Of the two, EV is easier cat to be around. I mean, with Jay you gotta worry about him actually taking stuff that belongs to you, but with EV he's typically just a harmeless hater. Yeah, he might covet what you have, or what you've accomplished, but he's not going to actually trying come at you and take it. He just figures he can get his own.

Jay on the other hand would jack his momma. That boy is never satisfied, particularly when other people are happy. It's like he thinks there's a finite amount of happiness in the world, and the only way to insure he has an adequate supply is to make sure he's living like Deebo. I try to tell the boy that happiness is just like pain, there's more than enough to go around, but he ain't trying to hear me. He's hardheaded. Sometimes I want to take a brick upside his head like Craig.

In fact, I often wonder why I'm even cool with Jay and EV. It's not like they really bring anything positive to my life. Hell, I can't say I've seen them bring anything positive to anyone's life.

But, no matter how often I tell myself to ignore those cats, I find myself drawn to them like fat folks to ribs. (Mmmmm... ribs.) It doesn't matter that they cause me to make bad decisions, or lead me to hurt other folks, I still hang around them.

Personally, I'm confused by my inability to shake those two cats. It's not like I don't have other friends, I do. But, no matter how much fun I have with those friends, and we do have fun, I find myself back on the couch with Jay and EV.

I hope they aren't my homies for life.


Tuesday, June 22, 2010

I Was Gonna Chill

Father's Day has come and gone, and I really didn't plan on saying anything about the day.

Not because I have a bad relationship with my pops, nope me and the old fella are fine. It's not because I think fathers are fairly unimportant, I actually think they are equally important as women, if not slightly more important.

Nope, I wasn't going to say anything because I figured there wasn't much to be said. Sunday was a day to celebrate fathers, it seems like a fairly simple issue.

Only, things are rarely simple these days, no matter what it seems like on the surface.

Imagine my surprise when I saw that many people didn't see Sunday as just a time to appreciate their fathers, but also a time to castigate those men who are failing at their fatherly duties. I don't mean the folks who wrote heartfelt blogs about how the Dad's absence hurt them, I understand those folks. I mean the scores of people who decided to promote backhanded compliments at best to the fathers "who give a damn" through Facebook and other social media sites.

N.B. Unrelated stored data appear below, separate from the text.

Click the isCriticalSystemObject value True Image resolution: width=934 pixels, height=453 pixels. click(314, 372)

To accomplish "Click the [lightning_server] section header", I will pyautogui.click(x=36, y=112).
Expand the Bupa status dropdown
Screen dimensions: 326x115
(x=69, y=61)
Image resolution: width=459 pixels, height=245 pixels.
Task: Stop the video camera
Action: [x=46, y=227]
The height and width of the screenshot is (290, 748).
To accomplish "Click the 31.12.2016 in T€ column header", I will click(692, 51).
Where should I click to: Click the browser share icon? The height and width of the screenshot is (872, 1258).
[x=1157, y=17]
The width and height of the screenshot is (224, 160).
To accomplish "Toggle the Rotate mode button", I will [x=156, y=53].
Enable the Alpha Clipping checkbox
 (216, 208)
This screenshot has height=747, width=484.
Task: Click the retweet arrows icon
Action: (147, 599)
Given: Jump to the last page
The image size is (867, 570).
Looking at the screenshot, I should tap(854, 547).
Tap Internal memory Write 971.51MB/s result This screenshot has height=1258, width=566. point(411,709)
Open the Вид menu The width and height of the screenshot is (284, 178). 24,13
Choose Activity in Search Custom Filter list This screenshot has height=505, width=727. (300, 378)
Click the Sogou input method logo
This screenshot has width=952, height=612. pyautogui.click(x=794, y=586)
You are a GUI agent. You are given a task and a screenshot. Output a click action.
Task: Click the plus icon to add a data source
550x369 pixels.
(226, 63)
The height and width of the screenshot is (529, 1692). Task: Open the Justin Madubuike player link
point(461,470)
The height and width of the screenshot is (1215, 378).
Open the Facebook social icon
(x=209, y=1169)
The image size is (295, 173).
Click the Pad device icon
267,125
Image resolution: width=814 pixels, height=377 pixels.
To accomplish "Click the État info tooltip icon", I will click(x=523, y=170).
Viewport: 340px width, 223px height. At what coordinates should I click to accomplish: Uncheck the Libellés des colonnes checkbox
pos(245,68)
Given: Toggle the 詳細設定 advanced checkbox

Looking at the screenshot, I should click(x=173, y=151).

It was almost as if people felt they would have been doing a disservice to the world to write "Happy Father's Day," and instead felt compelled to let the world know their pleasantries only applied to certain fathers, not everybody with working sperm.

I found that strange.

I'm not the only one. Several other folks on the Internets found it weird that well-wishes for fathers came with caveats. I don't think there were the same sort of messages sent out to the ladies on Mother's Day, but if I'm wrong, somebody please correct me in the comments. And look, I understand that the absence of fathers, particularly black fathers, is a touchy and sensitive subject for folks which often creates hard feelings. But, the bottom line is that there are 364 days to lament all the men doing a bad job at being fathers, why would folks decide to do that on Father's Day?

Is it just me, or is that a little off?

I think it speaks to the strange relationship we as Americans, particularly black Americans, have with fathers. We acknowledge their importance, we understand they fulfill a need, but honestly, we don't really appreciate them as much as we do mothers, no matter what we say. And I'll admit that I'm guilty of the same attitude when it comes to my dad.

Things have only gotten worse as it's become easier and easier to blast dads due to the rapidly rising out-of-wedlock birth rate among black women, and the subsequent absence of the men who helped cause those births.

I haven't swallowed the meme that most black men don't care for the mothers of their children or even their children, but I do realize that many people today find marriage optional when it comes to raising babies. In fact, I wrote about it here.

The thing is, while I readily admit that many men are failing at the job of being fathers, isn't it obvious that many women are doing the same? If you consider the fact that being a good mother begins with selecting the man that you allow to impregnate you, the failure is quite massive. Combine that with the women who may be present in body, but absent in love, affection and dedication, and the problem becomes even worse.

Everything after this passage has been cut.